The abduction happened at the Federal College of Forestry Mechanization on the outskirts of Kaduna, nearly 400 miles from the capital Lagos.
The gang struck at around 11.30pm on Thursday, according to Kaduna state’s security commissioner, Samuel Aruwan.
He said the army rescued 180 people in the early hours of Friday but “about 30 students, a mix of males and females, are yet to be accounted for”.
Several staff at the school were also kidnapped.
Security forces “are conducting an operation to track the missing students”, he added.
In the wake of the attack, relatives of students gathered at the gates of the college, which was surrounded by around 20 army trucks.
The trend of kidnapping from boarding schools in Nigeria was started by Boko Haram militants, who seized 276 girls from a school at Chibok in the northeast of the country in 2014.
The mass abduction sparked a international outcry and prompted the #BringBackOurGirls campaign.
Despite this, more than 100 of the girls taken have never been found.
Kidnapping has since been taken up criminal gangs demanding ransom.

(Word and element locating data)
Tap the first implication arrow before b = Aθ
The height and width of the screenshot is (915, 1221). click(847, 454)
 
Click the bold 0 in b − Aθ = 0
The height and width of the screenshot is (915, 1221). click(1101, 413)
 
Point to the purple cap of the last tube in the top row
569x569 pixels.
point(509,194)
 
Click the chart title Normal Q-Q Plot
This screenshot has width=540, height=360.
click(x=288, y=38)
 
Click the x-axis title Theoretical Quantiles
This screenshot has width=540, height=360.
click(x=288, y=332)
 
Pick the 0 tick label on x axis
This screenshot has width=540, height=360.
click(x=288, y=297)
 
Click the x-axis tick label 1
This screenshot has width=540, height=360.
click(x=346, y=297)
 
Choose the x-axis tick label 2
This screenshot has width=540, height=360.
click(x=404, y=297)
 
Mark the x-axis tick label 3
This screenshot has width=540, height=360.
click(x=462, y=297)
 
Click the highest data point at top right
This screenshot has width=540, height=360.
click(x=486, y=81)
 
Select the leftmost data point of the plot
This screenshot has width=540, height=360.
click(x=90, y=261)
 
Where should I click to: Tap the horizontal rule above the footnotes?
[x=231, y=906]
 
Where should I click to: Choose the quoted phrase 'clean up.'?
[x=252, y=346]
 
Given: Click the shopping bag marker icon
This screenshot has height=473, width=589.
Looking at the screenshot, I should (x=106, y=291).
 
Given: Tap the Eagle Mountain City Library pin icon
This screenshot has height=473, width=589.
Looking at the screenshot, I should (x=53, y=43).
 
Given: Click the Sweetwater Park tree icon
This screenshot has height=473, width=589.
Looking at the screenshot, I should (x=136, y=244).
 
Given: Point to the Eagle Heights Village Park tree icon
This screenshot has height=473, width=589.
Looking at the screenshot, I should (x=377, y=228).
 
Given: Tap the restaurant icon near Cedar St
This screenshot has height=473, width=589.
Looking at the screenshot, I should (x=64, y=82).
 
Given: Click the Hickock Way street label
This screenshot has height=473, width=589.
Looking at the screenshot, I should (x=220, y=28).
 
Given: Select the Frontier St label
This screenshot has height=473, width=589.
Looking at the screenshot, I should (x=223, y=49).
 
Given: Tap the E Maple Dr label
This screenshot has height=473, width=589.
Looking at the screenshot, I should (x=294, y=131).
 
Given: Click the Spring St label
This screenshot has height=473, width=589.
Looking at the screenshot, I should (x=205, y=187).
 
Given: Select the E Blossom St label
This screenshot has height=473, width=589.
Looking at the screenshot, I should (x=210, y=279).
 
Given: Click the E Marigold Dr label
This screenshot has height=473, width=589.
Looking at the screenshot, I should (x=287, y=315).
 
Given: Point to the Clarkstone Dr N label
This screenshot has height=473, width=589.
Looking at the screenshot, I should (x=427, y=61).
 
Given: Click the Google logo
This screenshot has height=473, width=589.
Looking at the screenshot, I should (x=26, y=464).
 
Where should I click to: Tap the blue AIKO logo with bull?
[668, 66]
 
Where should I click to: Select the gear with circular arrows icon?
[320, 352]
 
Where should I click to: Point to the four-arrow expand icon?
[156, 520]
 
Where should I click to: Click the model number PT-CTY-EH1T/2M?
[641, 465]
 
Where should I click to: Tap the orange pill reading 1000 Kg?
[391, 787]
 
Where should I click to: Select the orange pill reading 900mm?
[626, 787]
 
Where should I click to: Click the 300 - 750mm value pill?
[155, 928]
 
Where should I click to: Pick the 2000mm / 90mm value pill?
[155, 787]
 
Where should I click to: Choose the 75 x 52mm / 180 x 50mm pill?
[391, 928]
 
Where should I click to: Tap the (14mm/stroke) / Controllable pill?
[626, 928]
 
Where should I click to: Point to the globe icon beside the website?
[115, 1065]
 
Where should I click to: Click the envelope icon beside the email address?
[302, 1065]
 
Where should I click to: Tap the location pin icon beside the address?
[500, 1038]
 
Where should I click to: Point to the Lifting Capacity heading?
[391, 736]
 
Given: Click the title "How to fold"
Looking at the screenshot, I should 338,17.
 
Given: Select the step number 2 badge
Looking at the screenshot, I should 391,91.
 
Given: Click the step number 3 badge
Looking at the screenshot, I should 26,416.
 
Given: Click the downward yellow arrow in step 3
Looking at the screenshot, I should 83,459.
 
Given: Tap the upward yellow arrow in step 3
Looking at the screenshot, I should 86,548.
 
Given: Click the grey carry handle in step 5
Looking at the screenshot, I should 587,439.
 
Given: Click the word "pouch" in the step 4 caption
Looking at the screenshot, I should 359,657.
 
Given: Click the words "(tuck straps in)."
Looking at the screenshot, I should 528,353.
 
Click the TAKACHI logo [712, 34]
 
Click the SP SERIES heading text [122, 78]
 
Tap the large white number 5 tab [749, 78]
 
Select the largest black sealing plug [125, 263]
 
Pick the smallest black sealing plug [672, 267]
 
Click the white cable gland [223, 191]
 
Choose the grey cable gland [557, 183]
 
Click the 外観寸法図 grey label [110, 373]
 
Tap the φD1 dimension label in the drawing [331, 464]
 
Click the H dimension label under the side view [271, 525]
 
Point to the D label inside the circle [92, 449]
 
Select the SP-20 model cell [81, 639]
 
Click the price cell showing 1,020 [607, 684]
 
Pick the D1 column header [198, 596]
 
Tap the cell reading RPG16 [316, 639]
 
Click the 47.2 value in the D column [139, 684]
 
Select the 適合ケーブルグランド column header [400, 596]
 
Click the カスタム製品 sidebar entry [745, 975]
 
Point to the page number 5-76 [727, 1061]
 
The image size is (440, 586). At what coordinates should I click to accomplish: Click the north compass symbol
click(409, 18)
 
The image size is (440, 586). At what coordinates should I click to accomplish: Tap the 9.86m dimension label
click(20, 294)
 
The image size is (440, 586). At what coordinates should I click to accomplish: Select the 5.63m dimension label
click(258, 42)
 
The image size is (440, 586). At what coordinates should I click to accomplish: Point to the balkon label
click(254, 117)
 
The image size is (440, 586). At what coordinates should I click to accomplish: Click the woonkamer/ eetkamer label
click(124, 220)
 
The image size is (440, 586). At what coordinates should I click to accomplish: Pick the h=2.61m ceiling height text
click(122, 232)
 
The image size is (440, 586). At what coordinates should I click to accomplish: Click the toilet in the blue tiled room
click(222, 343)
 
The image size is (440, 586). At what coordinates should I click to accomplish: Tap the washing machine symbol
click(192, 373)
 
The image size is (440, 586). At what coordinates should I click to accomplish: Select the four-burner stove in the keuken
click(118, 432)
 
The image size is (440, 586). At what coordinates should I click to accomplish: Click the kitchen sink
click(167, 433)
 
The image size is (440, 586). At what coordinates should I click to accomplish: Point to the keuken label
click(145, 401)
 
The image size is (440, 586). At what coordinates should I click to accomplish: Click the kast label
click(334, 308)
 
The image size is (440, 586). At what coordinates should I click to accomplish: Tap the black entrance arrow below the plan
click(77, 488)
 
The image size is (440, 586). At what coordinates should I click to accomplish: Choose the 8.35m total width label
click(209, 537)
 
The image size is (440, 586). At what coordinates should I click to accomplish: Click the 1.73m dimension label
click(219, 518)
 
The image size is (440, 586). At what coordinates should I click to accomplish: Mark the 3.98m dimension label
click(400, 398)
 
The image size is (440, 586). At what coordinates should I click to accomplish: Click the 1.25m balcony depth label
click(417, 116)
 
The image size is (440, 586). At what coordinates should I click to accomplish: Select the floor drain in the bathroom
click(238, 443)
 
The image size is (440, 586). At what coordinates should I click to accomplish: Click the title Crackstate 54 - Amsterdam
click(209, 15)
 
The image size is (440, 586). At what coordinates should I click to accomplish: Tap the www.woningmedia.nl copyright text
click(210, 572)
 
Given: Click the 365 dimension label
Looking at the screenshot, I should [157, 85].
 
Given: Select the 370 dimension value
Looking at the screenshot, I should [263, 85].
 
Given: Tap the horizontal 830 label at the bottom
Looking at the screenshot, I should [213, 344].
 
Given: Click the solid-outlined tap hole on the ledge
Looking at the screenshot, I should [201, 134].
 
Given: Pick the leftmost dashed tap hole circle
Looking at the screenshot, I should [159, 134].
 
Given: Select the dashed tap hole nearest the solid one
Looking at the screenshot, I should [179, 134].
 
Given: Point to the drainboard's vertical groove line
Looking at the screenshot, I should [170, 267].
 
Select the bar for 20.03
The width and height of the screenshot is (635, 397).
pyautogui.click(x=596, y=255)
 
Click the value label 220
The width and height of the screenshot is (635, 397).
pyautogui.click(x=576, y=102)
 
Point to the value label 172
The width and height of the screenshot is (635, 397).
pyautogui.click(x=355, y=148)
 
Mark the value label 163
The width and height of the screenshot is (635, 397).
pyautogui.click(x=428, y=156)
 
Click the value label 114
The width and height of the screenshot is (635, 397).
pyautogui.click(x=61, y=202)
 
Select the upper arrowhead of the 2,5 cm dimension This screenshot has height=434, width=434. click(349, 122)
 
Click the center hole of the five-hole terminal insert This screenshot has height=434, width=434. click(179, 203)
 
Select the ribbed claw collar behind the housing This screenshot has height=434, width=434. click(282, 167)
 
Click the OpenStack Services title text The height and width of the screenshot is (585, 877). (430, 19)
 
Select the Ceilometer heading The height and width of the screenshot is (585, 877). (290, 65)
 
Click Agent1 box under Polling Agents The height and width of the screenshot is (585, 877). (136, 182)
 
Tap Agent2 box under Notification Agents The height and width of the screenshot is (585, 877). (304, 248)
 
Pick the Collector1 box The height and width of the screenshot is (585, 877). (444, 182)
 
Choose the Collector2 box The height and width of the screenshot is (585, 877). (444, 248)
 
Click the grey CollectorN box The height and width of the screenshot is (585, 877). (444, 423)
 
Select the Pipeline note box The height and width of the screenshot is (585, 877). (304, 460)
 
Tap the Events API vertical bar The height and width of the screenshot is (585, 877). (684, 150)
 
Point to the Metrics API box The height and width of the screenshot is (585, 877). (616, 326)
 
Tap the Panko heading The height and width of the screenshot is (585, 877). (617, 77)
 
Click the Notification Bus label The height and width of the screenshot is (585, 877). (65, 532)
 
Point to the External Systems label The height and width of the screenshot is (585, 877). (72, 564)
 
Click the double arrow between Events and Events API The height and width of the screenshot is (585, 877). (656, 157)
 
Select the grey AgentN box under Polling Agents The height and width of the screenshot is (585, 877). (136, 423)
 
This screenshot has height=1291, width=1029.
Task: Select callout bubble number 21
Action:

*TASKS AND EXERCISES*.
a – In the kidnapping report, transcribe everything from "He said the" down to "were also kidnapped.".
b – According to the kidnapping report, about what time did the gang strike the college?

*EXERCISE RESULTS*.
a –
He said the army rescued 180 people in the early hours of Friday but “about 30 students, a mix of males and females, are yet to be accounted for”.
Several staff at the school were also kidnapped.

b – Around 11.30pm on Thursday.